Many houses on the market in Colorado Springs come with a little teepee-like hut in the backyard. These curious structures, now used as sheds or studios, were once considered the perfect place to recover from tuberculosis.
In the Gold Rush’s waning years, and before the military boom, TB was the primary driver of Colorado’s growth—at one point a third of the state’s population were residents because of the disease, either as patients, patients’ families, or employees in supporting industries. The “cure” for tuberculosis, before antibiotics, was believed to be dry air and sunshine. Sanatoriums sprang up all around Colorado Springs (so named to promote the idea that healthy water could be found there), and each of these facilities was accompanied by dozens of small huts for the patients to live in.
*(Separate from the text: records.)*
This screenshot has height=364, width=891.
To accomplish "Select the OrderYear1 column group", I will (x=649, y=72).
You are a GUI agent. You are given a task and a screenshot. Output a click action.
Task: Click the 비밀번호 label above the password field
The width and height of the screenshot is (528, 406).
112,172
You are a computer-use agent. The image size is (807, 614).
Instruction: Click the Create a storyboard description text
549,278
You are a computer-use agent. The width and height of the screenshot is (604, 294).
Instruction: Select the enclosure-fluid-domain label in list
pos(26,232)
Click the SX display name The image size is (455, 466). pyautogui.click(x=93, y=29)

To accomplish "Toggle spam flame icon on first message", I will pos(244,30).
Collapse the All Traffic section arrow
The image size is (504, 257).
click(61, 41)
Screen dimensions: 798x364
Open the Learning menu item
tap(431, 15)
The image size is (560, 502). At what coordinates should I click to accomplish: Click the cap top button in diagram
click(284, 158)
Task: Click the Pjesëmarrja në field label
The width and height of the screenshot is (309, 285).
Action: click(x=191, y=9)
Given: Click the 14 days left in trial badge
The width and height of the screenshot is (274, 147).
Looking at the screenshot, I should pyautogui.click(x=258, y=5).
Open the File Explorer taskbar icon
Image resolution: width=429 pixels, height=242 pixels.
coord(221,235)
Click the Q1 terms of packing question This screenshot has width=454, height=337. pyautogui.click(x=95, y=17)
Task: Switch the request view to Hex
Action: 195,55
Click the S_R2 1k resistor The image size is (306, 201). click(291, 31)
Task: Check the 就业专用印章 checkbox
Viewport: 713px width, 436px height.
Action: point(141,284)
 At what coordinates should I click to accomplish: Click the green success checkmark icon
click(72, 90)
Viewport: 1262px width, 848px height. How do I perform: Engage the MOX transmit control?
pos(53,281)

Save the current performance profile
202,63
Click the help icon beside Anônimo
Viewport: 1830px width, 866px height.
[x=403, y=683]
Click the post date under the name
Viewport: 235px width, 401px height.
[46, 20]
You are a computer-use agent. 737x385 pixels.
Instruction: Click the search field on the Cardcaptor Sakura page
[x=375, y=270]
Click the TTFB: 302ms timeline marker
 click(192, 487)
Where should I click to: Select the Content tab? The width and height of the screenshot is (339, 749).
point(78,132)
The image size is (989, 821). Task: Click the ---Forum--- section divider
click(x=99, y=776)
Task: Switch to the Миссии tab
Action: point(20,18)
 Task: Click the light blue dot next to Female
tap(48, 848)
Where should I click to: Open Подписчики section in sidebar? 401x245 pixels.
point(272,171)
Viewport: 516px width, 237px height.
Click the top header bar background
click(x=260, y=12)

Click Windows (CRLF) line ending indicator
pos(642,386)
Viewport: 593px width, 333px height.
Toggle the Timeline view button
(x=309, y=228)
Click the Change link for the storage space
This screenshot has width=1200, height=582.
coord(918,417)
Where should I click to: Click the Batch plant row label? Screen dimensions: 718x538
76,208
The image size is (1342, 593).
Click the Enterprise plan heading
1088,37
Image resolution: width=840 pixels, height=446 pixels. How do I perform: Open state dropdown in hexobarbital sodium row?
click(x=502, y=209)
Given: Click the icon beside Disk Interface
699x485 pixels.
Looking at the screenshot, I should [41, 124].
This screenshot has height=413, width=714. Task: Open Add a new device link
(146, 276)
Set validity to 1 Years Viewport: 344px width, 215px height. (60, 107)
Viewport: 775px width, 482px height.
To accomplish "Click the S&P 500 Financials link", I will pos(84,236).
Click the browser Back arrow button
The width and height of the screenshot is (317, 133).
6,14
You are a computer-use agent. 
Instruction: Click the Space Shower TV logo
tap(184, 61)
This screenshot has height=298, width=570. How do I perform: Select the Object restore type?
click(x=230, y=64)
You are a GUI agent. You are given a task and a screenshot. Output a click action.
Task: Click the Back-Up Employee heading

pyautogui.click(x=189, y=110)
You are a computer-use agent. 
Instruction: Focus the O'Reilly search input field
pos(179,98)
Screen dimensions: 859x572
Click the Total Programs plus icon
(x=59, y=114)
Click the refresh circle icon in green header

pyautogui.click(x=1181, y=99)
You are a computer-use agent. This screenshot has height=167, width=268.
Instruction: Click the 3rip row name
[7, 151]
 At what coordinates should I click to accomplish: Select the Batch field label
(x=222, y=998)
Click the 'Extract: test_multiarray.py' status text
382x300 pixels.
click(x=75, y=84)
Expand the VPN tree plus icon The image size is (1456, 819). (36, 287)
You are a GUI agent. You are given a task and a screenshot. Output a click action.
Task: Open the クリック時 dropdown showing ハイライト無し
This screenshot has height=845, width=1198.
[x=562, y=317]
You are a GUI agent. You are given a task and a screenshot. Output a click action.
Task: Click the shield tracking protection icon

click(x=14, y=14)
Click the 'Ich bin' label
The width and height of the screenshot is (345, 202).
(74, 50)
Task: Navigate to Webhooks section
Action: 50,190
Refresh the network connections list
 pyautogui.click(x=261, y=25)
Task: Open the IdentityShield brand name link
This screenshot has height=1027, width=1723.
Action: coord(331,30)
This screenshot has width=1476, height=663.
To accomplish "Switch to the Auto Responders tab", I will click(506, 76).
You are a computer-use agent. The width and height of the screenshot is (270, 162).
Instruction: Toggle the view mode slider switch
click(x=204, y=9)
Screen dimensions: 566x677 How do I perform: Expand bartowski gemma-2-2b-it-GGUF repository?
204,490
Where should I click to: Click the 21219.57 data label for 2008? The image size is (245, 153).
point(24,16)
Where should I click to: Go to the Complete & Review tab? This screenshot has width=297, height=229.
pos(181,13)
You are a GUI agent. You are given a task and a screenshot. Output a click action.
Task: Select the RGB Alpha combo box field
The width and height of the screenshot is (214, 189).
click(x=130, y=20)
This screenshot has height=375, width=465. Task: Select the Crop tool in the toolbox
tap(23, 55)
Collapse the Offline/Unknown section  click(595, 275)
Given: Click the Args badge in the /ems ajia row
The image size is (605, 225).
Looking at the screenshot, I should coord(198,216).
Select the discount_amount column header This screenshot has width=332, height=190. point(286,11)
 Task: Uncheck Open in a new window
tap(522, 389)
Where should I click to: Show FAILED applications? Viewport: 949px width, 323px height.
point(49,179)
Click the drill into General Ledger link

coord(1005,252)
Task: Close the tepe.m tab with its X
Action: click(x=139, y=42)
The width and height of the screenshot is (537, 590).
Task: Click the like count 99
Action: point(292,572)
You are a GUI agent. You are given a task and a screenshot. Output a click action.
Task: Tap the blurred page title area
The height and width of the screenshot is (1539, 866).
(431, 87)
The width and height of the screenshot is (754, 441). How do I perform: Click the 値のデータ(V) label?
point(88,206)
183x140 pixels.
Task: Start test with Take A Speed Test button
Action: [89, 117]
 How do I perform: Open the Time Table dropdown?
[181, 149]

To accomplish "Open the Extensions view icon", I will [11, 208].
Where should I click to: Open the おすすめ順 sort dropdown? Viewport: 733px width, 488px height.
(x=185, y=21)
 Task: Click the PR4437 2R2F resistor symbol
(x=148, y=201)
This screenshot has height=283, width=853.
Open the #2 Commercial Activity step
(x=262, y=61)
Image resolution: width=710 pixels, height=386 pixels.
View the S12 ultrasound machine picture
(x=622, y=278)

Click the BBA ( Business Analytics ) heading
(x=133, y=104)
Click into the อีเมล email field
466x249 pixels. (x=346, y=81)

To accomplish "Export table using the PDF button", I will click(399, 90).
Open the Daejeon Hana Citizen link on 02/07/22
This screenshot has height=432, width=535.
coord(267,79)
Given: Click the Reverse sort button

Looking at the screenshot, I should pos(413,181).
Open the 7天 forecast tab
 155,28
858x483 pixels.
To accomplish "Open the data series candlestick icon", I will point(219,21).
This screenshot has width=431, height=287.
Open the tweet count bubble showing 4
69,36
Designed by Charles Fox Gardiner, the huts each had two windows (ventilation was important to recovery), a closet, drawers, shelves, a bed, chairs, a washstand, electric lights, and a system for calling nurses. They were heated with steam, and kept as open as possible except during colder months. In the late 1800s and early 1900s, tuberculosis was the dominant disease in the U.S., and thousands flocked to Colorado for treatment.
When antibiotics came on the scene, the sanatoriums and their huts became obsolete. The huts were sold off, and many found their way to backyards, as tool sheds or toy houses, or became art studios. Others were repurposed for public functions, as visitor centers or bus stops. A few remain as tributes to their former calling, like those gracing the grounds of Penrose Hospital, where the Glockner Tuberculosis Sanatorium once stood, and Mount St. Francis, at the former location of the Woodmen Sanatorium.